> REQUIREMENT
Without skipping anything, write out each record below exactly.
══ RAW DATA
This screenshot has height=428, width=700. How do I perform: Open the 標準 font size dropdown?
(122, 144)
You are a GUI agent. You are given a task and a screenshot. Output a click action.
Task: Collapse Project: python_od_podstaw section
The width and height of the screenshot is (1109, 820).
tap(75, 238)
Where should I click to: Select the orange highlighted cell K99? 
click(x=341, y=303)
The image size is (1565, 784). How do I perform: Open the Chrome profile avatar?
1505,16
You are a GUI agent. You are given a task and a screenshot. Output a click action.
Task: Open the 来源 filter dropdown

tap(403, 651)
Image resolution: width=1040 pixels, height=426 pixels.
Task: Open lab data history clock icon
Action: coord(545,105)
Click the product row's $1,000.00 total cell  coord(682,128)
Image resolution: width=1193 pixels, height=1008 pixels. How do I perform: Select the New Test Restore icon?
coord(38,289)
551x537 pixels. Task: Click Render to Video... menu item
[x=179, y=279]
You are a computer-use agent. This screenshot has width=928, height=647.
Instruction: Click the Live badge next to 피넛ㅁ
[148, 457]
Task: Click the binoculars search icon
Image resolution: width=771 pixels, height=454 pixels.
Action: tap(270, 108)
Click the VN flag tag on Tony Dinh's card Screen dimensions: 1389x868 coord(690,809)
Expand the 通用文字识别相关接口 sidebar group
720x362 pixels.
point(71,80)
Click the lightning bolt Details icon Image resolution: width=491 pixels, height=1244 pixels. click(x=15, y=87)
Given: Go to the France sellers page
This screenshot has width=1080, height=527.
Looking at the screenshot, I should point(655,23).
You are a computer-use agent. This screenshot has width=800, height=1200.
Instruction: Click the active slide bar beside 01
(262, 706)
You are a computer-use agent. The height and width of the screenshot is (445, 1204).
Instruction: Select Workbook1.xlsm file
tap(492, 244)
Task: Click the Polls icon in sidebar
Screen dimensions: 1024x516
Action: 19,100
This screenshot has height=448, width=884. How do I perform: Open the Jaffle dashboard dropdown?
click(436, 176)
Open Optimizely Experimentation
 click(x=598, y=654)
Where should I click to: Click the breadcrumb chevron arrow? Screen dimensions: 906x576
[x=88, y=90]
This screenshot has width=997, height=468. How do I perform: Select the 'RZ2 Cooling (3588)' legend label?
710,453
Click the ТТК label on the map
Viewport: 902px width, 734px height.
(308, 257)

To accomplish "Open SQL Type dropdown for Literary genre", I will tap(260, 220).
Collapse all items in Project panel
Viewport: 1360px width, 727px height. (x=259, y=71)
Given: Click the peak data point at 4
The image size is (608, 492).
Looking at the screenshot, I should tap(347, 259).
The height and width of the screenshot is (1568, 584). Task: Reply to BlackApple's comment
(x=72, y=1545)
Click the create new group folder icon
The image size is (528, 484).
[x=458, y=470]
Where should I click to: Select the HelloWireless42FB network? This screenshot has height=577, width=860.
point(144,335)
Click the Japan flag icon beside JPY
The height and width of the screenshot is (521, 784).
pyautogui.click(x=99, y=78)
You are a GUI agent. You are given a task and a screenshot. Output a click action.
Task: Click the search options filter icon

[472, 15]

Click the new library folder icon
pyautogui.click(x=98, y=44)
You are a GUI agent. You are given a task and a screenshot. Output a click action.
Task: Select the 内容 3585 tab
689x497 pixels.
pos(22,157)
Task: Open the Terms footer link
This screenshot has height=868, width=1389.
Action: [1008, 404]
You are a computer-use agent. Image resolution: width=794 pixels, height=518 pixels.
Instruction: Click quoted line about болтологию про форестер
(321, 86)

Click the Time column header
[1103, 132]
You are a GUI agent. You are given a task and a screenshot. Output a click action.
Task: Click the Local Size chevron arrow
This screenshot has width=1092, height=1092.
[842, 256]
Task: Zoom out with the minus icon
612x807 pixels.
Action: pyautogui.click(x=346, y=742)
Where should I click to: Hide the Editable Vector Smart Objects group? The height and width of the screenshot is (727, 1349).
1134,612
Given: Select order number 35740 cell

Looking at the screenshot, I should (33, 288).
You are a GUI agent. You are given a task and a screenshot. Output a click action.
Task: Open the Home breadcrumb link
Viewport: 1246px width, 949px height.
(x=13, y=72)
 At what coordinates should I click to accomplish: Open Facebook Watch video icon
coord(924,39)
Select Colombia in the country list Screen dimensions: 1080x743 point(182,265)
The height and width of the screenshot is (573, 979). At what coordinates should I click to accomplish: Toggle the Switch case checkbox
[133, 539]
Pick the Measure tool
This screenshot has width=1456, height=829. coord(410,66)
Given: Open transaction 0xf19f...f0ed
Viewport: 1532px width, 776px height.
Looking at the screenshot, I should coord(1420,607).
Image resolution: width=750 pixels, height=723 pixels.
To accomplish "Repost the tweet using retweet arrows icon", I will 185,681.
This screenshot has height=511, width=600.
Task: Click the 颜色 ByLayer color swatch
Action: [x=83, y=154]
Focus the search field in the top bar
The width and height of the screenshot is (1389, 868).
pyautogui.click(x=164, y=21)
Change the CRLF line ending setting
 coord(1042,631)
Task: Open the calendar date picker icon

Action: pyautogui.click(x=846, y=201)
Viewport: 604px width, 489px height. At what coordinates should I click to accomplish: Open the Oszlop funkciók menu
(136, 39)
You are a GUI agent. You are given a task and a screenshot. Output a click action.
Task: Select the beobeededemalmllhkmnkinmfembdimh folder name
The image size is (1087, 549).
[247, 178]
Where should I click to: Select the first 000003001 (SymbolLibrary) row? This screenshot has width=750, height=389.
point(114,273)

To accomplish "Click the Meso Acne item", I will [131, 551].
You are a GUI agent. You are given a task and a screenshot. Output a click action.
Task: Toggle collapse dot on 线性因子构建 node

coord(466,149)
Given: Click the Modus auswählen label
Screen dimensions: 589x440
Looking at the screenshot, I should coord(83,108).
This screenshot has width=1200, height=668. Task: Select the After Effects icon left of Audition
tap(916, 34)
════
> ANSWER BOX
This screenshot has height=428, width=700. How do I perform: Open the 標準 font size dropdown?
(122, 144)
You are a GUI agent. You are given a task and a screenshot. Output a click action.
Task: Collapse Project: python_od_podstaw section
The width and height of the screenshot is (1109, 820).
tap(75, 238)
Where should I click to: Select the orange highlighted cell K99? 
click(x=341, y=303)
The image size is (1565, 784). How do I perform: Open the Chrome profile avatar?
1505,16
You are a GUI agent. You are given a task and a screenshot. Output a click action.
Task: Open the 来源 filter dropdown

tap(403, 651)
Image resolution: width=1040 pixels, height=426 pixels.
Task: Open lab data history clock icon
Action: coord(545,105)
Click the product row's $1,000.00 total cell  coord(682,128)
Image resolution: width=1193 pixels, height=1008 pixels. How do I perform: Select the New Test Restore icon?
coord(38,289)
551x537 pixels. Task: Click Render to Video... menu item
[x=179, y=279]
You are a computer-use agent. This screenshot has width=928, height=647.
Instruction: Click the Live badge next to 피넛ㅁ
[148, 457]
Task: Click the binoculars search icon
Image resolution: width=771 pixels, height=454 pixels.
Action: tap(270, 108)
Click the VN flag tag on Tony Dinh's card Screen dimensions: 1389x868 coord(690,809)
Expand the 通用文字识别相关接口 sidebar group
720x362 pixels.
point(71,80)
Click the lightning bolt Details icon Image resolution: width=491 pixels, height=1244 pixels. click(x=15, y=87)
Given: Go to the France sellers page
This screenshot has width=1080, height=527.
Looking at the screenshot, I should point(655,23).
You are a computer-use agent. This screenshot has width=800, height=1200.
Instruction: Click the active slide bar beside 01
(262, 706)
You are a computer-use agent. The height and width of the screenshot is (445, 1204).
Instruction: Select Workbook1.xlsm file
tap(492, 244)
Task: Click the Polls icon in sidebar
Screen dimensions: 1024x516
Action: 19,100
This screenshot has height=448, width=884. How do I perform: Open the Jaffle dashboard dropdown?
click(436, 176)
Open Optimizely Experimentation
 click(x=598, y=654)
Where should I click to: Click the breadcrumb chevron arrow? Screen dimensions: 906x576
[x=88, y=90]
This screenshot has width=997, height=468. How do I perform: Select the 'RZ2 Cooling (3588)' legend label?
710,453
Click the ТТК label on the map
Viewport: 902px width, 734px height.
(308, 257)

To accomplish "Open SQL Type dropdown for Literary genre", I will tap(260, 220).
Collapse all items in Project panel
Viewport: 1360px width, 727px height. (x=259, y=71)
Given: Click the peak data point at 4
The image size is (608, 492).
Looking at the screenshot, I should tap(347, 259).
The height and width of the screenshot is (1568, 584). Task: Reply to BlackApple's comment
(x=72, y=1545)
Click the create new group folder icon
The image size is (528, 484).
[x=458, y=470]
Where should I click to: Select the HelloWireless42FB network? This screenshot has height=577, width=860.
point(144,335)
Click the Japan flag icon beside JPY
The height and width of the screenshot is (521, 784).
pyautogui.click(x=99, y=78)
You are a GUI agent. You are given a task and a screenshot. Output a click action.
Task: Click the search options filter icon

[472, 15]

Click the new library folder icon
pyautogui.click(x=98, y=44)
You are a GUI agent. You are given a task and a screenshot. Output a click action.
Task: Select the 内容 3585 tab
689x497 pixels.
pos(22,157)
Task: Open the Terms footer link
This screenshot has height=868, width=1389.
Action: [1008, 404]
You are a computer-use agent. Image resolution: width=794 pixels, height=518 pixels.
Instruction: Click quoted line about болтологию про форестер
(321, 86)

Click the Time column header
[1103, 132]
You are a GUI agent. You are given a task and a screenshot. Output a click action.
Task: Click the Local Size chevron arrow
This screenshot has width=1092, height=1092.
[842, 256]
Task: Zoom out with the minus icon
612x807 pixels.
Action: pyautogui.click(x=346, y=742)
Where should I click to: Hide the Editable Vector Smart Objects group? The height and width of the screenshot is (727, 1349).
1134,612
Given: Select order number 35740 cell

Looking at the screenshot, I should (33, 288).
You are a GUI agent. You are given a task and a screenshot. Output a click action.
Task: Open the Home breadcrumb link
Viewport: 1246px width, 949px height.
(x=13, y=72)
 At what coordinates should I click to accomplish: Open Facebook Watch video icon
coord(924,39)
Select Colombia in the country list Screen dimensions: 1080x743 point(182,265)
The height and width of the screenshot is (573, 979). At what coordinates should I click to accomplish: Toggle the Switch case checkbox
[133, 539]
Pick the Measure tool
This screenshot has width=1456, height=829. coord(410,66)
Given: Open transaction 0xf19f...f0ed
Viewport: 1532px width, 776px height.
Looking at the screenshot, I should coord(1420,607).
Image resolution: width=750 pixels, height=723 pixels.
To accomplish "Repost the tweet using retweet arrows icon", I will 185,681.
This screenshot has height=511, width=600.
Task: Click the 颜色 ByLayer color swatch
Action: [x=83, y=154]
Focus the search field in the top bar
The width and height of the screenshot is (1389, 868).
pyautogui.click(x=164, y=21)
Change the CRLF line ending setting
 coord(1042,631)
Task: Open the calendar date picker icon

Action: pyautogui.click(x=846, y=201)
Viewport: 604px width, 489px height. At what coordinates should I click to accomplish: Open the Oszlop funkciók menu
(136, 39)
You are a GUI agent. You are given a task and a screenshot. Output a click action.
Task: Select the beobeededemalmllhkmnkinmfembdimh folder name
The image size is (1087, 549).
[247, 178]
Where should I click to: Select the first 000003001 (SymbolLibrary) row? This screenshot has width=750, height=389.
point(114,273)

To accomplish "Click the Meso Acne item", I will [131, 551].
You are a GUI agent. You are given a task and a screenshot. Output a click action.
Task: Toggle collapse dot on 线性因子构建 node

coord(466,149)
Given: Click the Modus auswählen label
Screen dimensions: 589x440
Looking at the screenshot, I should coord(83,108).
This screenshot has width=1200, height=668. Task: Select the After Effects icon left of Audition
tap(916, 34)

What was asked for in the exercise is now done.